Security is a shared responsibility between the service provider and the customer. At ClearPoint Strategy, we understand the critical importance of safeguarding your data, which is why we have implemented a shared security model that delineates the responsibilities of both parties.
This model involves security measures that ClearPoint Strategy, as the service provider, implements and those that the customers are responsible for to ensure the overall security of the application and data.
In this support article, we will explain the shared security model, delineating the responsibilities of ClearPoint Strategy, the customer, and Amazon Web Services (AWS), our cloud service provider.
ClearPoint Strategy Responsibilities
ClearPoint Strategy is responsible for the security of the application and the underlying infrastructure. Here are the key security measures that we have implemented:
SOC 2 Type II Certification: ClearPoint Strategy is SOC 2 Type II certified, which means that we have undergone a thorough audit by a third-party organization to verify our security controls and practices.
Application Security: We have implemented various application security measures such as input validation, secure coding practices, and regular security testing to identify and fix potential vulnerabilities.
Access Controls: We have implemented strict access controls to ensure that only authorized personnel have access to sensitive data and systems.
Data Encryption: Data stored in the ClearPoint Strategy application is encrypted at rest and in transit.

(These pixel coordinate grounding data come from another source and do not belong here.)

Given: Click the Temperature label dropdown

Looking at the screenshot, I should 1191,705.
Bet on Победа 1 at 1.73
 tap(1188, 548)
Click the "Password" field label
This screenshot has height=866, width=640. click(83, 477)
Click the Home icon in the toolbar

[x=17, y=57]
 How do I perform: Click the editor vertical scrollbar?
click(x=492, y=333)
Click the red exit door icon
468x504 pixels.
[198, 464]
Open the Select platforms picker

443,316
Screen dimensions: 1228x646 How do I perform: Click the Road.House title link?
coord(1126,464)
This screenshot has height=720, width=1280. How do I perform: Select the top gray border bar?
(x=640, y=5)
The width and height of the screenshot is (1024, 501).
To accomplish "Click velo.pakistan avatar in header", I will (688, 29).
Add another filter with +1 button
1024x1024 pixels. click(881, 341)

Regular Security Audits: We conduct regular security audits to identify and address potential security risks.
Customer Responsibilities
As a customer, you are responsible for the security of your data and for controlling access to the application. Here are the key security measures that you should implement:
Authentication: Use OpenID Connect (OIDC) authentication or configure SAML connections for authentication. Ensure that passwords are strong and unique, and enable multi-factor authentication (MFA) wherever possible.
Access Control: Ensure that only the correct people have access to the application. Regularly review and update the list of users who have access to the application.
Password Complexity Rules: Implement password complexity rules to ensure that users create strong passwords.
IP Address Restrictions: Implement IP address restrictions to limit access to the application from specific locations.
Regularly Review Audit Logs: Regularly review the audit logs to identify any suspicious activities or access patterns.
Amazon Web Services (AWS) Responsibilities
ClearPoint Strategy hosts its application on AWS, which provides a robust and comprehensive security infrastructure. AWS is responsible for the security of the underlying cloud infrastructure, including physical security, network security, and data security. AWS complies with various industry standards and certifications such as ISO 27001, SOC 1/2/3, and PCI DSS.
Conclusion
Security is a shared responsibility between ClearPoint Strategy, the customer, and AWS. By delineating the responsibilities of each party and implementing robust security measures at each level, we can create a secure environment for data storage and processing.